*** Block opens ***

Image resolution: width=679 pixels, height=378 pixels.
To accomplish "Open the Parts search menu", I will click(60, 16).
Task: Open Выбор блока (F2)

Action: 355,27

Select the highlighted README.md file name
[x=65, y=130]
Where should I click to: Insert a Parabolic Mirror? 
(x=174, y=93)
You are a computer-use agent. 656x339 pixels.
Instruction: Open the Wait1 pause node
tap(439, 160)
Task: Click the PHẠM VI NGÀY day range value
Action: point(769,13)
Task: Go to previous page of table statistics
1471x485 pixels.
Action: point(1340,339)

*** Block closes ***
*** Block opens ***

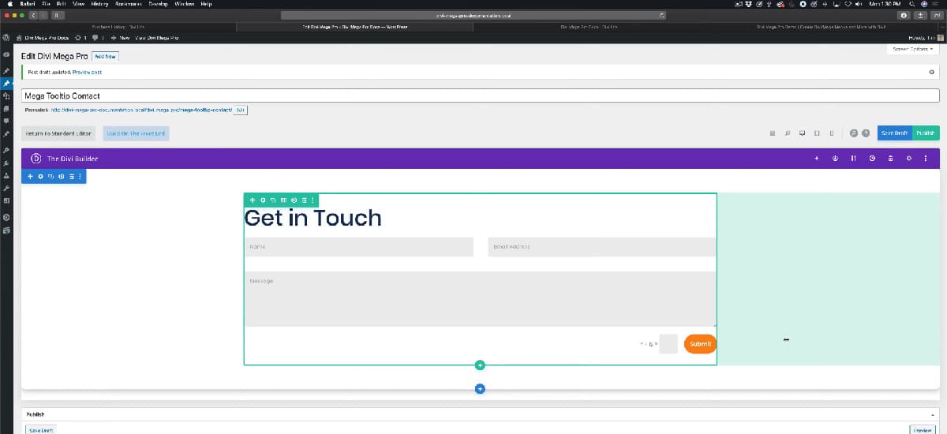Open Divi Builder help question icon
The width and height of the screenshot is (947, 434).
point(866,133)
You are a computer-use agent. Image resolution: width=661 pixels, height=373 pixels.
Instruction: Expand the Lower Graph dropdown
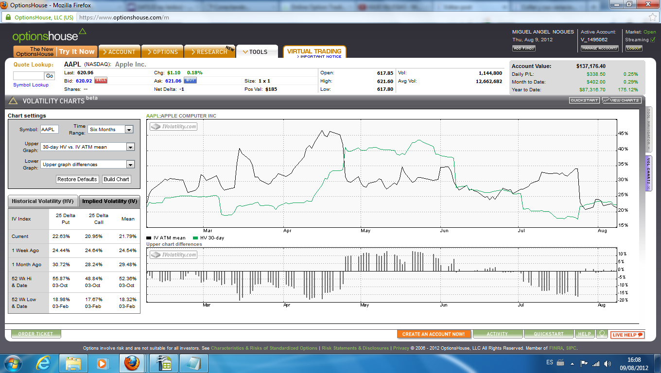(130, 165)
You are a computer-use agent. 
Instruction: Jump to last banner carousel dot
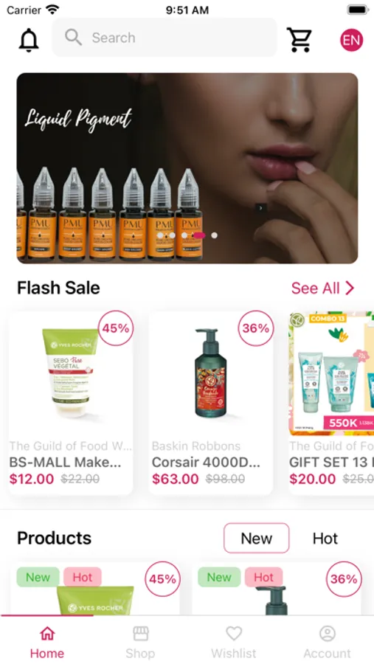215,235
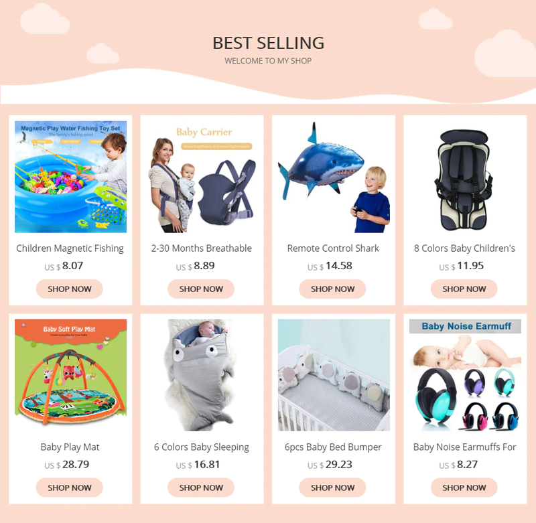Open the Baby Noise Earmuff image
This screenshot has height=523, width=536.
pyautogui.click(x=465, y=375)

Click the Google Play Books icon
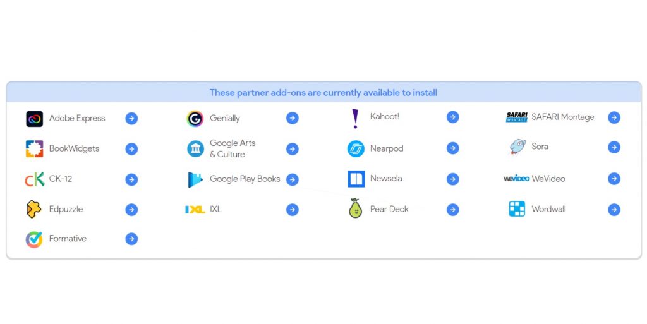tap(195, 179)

*** Block closes ***

* EXERCISE:
Would you filter the records and copy each line that contains the word "resolution"?

* RESPONSE TO THE EXERCISE:
Image resolution: width=679 pixels, height=378 pixels.
You are a computer-use agent. Image resolution: width=661 pixels, height=373 pixels.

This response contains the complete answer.